## BEGIN Text excerpt
CFP: Workshop
Utopias, Human Rights, and Gender in Twentieth Century Europe.
Sponsored by: Institute for Contemporary History, University of Vienna in
association with the Freud Museum (Vienna) and Cooper Union (New York).
Conveners: Prof. Dr. Atina Grossmann (Cooper Union, New York) and Prof. Dr.
Carola Sachse (University of Vienna)
Dates: December 13-16, 2007
Place: Freud Museum, Vienna
Deadline for proposals (1 page and brief CV): January 31, 2007.
Twentieth century European history has been marked by catastrophic violence
and persecution unleashed by movements and regimes promising to create
racial, political, and social-economic utopias. It has also brought an
unprecedented recognition and articulation of concepts of human rights,
formulated in individual or collective (national, ethnic, or cultural)
terms. Both utopian visions and conceptions of human rights have been
inflected by, and shaped, definitions of gender. The workshop will focus on
the tensions and contradictions between models for social utopias and
concepts of individual human rights, between visions of utopia and gender
equality, and between individual and collective rights and obligations.
We welcome contributions dealing with the most prominent social movements,
political regimes, and economic models in twentieth century Europe. These
in part overlapping, in part competing, and in part uncompromisingly
opposed movements, regimes, and models include Fascism, National Socialism,
Communism, liberalism, Zionism, Americanism Social Democracy, and laissez
faire capitalism.
We want to ask very broadly and in reference to each case:
-- How were notions of the self and individual self-determination linked to
models of social organization?
-- What roles were assigned to men and women; to what degree were these
roles hierarchical or egalitarian?
## END Text excerpt
## BEGIN Data rows
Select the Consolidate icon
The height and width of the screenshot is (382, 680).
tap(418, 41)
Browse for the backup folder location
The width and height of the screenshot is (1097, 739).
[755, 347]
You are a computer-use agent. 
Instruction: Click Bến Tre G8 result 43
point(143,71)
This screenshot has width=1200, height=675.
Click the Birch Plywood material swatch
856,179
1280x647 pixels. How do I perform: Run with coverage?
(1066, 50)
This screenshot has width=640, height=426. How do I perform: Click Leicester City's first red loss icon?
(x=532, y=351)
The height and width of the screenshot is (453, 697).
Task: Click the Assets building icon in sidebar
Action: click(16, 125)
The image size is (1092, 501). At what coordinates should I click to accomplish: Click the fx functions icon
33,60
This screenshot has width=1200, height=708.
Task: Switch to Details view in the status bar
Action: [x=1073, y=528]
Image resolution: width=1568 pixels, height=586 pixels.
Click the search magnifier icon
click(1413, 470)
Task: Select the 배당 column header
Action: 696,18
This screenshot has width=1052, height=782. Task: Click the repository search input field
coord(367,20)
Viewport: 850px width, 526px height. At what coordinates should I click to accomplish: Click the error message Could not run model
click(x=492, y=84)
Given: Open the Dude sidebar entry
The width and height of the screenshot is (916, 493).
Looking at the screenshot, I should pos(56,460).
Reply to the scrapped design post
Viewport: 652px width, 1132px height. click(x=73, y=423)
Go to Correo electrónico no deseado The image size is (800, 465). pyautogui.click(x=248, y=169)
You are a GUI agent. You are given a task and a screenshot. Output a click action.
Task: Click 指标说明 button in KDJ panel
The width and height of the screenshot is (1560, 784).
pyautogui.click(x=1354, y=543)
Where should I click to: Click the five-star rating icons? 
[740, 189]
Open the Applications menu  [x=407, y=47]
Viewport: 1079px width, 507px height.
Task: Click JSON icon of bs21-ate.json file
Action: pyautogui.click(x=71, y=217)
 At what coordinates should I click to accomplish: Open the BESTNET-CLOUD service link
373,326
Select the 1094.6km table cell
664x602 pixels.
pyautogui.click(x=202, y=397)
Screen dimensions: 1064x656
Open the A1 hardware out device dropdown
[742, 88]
## END Data rows
● **Task requirements**:
A) Reproduce the workshop call for papers from "We welcome contributions" to "faire capitalism.", substituting "Bolshevism" for "Communism".
B) Using the workshop call for papers, judge whether each statement matches it, and answer yes or no with the deciding words quoted: (i) The workshop is held at the Freud Museum in Vienna. (ii) Proposals are due on December 13, 2007. (iii) One of the conveners is Atina Grossmann of Cooper Union.
C) Pick up the workshop call for papers after its final sentence and write what follows.

● **Expected answers**:
A)
We welcome contributions dealing with the most prominent social movements,
political regimes, and economic models in twentieth century Europe. These
in part overlapping, in part competing, and in part uncompromisingly
opposed movements, regimes, and models include Fascism, National Socialism,
Bolshevism, liberalism, Zionism, Americanism Social Democracy, and laissez
faire capitalism.

B)
(i) Yes: "Place: Freud Museum, Vienna"
(ii) No: "Deadline for proposals (1 page and brief CV): January 31, 2007."
(iii) Yes: "Conveners: Prof. Dr. Atina Grossmann (Cooper Union, New York)"

C)
-- How were ideas and ideals of collective and individuals rights
reconciled and negotiated? To what degree were they conceived in terms of
gender equality or difference? How were these ideas and ideals
institutionalized and anchored in norms, laws, and discourses?
-- How did “biopower” (to use Foucault’s term) register in the political,
social, and cultural history of utopian movements and regimes?
-- How did the discourses and practices of “social rationalization” –
explicit and pervasive across the political spectrum in the first half of
the twentieth century -- continue to work after the Second World War? How
were they interrupted or recoded?
-- What influence can be ascribed to alternative discourses, particularly
psychoanalysis, in conceptualizing and mediating the relationship of
individual and collective, as well as of women and men, in these utopian
regimes and visions? Moreover, what sort of utopian notions are embedded
in psychoanalysis?
-- How did individual women and men reflect on their personal engagement in
utopian social movements and political regimes in memoirs, correspondence,
diaries, and other literary or visual documents?
-- What is the place of gender as an analytic category in the
historiography of modern utopias as well as in the formulation and
institutionalization of human rights?
We invite proposals from historians and scholars in a variety of related
disciplines, including the social sciences and cultural and legal studies.
Proposals related to ongoing graduate or post-doctoral projects are
particularly welcome.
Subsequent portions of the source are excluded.